If French President Nicolas Sarkozy wasn’t the superstitious type before Friday, he surely is now after ratings agency Standard and Poor’s stripped France of its AAA credit rating.
Austria also lost its AAA rating, while several other eurozone countries for whom AAA status is a distant memory, including Italy and Spain, were further downgraded. The announcement reflects continued skepticism by financial markets that Europe is serious about tackling its debt crisis, or capable of doing so.
As if that news wasn’t bad enough, talks between Greece and its creditors broke down Thursday, raising the possibility that the next round of bailout cash for the country will be withheld, and increasing the likelihood of a “hard” Greek default which could spark a new banking crisis.
The rash of downgrades also further dents the fragile credibility of the European bailout fund, which depends on several of the affected countries, notably France, for funding. Announcing the downgrades, S&P said: “Today’s rating actions are primarily driven by our assessment that the policy initiatives that have been taken by European policymakers in recent weeks may be insufficient to fully address ongoing systemic stresses in the eurozone.”

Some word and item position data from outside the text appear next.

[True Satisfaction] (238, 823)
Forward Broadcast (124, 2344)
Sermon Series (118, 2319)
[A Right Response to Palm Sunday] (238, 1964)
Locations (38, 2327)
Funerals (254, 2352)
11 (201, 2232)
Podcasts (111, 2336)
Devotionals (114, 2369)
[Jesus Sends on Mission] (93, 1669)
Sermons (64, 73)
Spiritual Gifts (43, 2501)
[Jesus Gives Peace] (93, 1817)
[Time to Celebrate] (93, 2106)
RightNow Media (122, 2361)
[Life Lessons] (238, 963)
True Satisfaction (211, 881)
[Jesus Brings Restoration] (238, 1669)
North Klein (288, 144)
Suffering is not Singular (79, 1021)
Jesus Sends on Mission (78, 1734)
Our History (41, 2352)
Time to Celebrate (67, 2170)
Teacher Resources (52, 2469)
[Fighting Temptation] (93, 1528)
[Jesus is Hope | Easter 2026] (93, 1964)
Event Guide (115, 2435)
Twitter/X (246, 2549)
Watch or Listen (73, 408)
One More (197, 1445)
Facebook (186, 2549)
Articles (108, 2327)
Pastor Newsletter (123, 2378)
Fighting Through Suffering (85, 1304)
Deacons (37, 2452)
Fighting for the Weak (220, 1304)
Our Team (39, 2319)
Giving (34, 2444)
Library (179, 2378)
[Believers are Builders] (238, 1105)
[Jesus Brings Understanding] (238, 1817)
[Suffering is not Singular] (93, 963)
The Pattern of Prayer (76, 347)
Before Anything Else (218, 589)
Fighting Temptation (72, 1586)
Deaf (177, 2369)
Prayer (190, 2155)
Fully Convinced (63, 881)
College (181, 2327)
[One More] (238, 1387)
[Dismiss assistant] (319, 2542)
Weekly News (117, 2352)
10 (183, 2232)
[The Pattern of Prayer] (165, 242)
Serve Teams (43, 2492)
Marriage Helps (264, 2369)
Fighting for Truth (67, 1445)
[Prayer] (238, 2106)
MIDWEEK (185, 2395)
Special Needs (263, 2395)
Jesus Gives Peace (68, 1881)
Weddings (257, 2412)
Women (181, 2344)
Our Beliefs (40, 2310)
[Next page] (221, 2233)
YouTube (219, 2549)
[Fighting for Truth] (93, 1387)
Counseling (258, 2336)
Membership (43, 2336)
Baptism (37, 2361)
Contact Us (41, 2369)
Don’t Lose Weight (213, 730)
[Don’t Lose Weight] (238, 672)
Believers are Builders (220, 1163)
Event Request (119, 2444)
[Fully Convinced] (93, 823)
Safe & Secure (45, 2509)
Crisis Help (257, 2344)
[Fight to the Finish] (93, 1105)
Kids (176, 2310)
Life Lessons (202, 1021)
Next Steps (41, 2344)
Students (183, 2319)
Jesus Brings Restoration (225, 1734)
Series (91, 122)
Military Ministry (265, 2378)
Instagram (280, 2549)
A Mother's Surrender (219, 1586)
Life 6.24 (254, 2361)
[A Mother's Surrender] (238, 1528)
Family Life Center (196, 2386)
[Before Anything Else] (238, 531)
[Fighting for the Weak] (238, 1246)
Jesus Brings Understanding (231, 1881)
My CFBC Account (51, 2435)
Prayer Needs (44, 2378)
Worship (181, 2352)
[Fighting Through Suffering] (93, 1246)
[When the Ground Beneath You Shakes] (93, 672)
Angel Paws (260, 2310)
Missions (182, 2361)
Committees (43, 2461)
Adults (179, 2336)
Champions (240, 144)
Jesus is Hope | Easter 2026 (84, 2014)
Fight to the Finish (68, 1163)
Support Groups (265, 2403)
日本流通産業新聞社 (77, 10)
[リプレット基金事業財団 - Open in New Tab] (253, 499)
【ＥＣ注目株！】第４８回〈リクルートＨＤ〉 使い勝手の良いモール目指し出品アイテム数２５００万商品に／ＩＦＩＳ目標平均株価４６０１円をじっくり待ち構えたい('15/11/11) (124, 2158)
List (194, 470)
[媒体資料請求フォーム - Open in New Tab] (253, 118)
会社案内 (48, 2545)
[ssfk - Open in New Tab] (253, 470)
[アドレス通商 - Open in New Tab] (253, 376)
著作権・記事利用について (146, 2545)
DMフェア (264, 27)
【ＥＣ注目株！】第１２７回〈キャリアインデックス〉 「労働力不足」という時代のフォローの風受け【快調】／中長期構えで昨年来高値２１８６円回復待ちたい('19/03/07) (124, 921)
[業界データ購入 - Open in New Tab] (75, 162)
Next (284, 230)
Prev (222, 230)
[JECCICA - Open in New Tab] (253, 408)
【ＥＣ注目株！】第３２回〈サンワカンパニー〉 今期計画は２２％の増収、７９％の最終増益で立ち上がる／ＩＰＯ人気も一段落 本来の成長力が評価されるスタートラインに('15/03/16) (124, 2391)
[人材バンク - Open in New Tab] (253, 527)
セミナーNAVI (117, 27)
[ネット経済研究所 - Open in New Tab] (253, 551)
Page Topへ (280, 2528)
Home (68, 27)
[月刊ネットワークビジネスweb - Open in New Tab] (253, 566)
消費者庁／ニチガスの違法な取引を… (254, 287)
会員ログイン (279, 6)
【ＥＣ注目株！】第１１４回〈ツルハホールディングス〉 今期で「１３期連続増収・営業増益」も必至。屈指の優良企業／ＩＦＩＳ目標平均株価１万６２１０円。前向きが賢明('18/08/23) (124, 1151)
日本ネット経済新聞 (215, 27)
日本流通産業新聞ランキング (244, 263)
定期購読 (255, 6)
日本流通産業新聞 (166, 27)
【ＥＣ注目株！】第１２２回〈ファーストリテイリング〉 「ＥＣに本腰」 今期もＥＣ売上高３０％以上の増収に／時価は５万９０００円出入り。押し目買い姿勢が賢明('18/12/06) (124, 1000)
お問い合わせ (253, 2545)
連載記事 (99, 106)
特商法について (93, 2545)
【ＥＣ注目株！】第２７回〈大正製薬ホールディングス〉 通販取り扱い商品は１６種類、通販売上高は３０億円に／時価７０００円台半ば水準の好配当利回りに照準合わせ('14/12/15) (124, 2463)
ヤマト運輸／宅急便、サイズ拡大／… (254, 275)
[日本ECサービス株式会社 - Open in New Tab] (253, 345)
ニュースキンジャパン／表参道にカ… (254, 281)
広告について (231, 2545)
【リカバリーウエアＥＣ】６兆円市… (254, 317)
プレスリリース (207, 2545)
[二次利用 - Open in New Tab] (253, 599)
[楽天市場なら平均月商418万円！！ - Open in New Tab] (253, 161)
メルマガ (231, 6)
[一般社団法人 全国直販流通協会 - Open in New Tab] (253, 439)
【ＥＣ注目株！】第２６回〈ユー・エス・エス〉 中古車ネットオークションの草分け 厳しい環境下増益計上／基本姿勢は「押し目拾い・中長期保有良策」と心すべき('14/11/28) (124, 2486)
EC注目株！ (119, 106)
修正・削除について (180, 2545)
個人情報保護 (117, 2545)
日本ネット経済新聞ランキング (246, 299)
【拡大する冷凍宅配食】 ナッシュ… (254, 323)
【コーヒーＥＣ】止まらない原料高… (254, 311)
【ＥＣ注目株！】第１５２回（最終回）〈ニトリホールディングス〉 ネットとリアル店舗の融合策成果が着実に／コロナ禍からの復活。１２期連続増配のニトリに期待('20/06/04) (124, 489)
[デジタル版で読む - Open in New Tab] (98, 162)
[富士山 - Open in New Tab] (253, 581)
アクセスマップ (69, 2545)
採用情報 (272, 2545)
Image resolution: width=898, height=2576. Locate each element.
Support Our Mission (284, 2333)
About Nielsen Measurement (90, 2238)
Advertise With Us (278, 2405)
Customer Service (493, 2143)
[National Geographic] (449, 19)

The downgrade of France is especially significant because it finally puts paid to the myth of France leading Europe as an equal partner with Germany — France is now well on its way to becoming just another euro basket-case. The news is a humiliation for Sarkozy, and it may well put paid to his dwindling chances of victory in April’s presidential election.
The probable winner, Socialist Francois Hollande, has already pledged to reverse Sarkozy’s modest pension and employment reforms, and renegotiate the deal to shore up the eurozone which was agreed in December of last year. His election would likely hasten the end of the eurozone in its current form.